Collected data
◇ ◇ ◇
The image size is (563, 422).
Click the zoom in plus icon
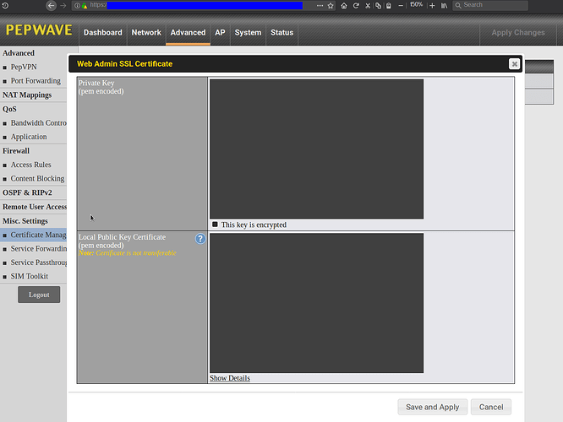point(432,5)
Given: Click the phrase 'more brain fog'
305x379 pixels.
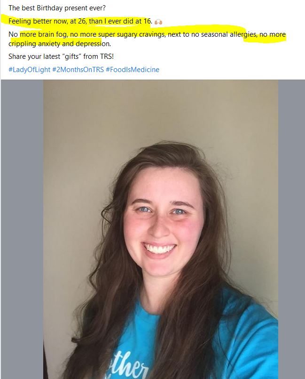Looking at the screenshot, I should (44, 34).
◇ ◇ ◇
- **EXERCISE AIM**: With the images left out, set down every entry exactly.

- **WRITTEN SOLUTION**:
The image size is (563, 422).
Click the zoom in plus icon
point(432,5)
Given: Click the phrase 'more brain fog'
305x379 pixels.
Looking at the screenshot, I should (44, 34).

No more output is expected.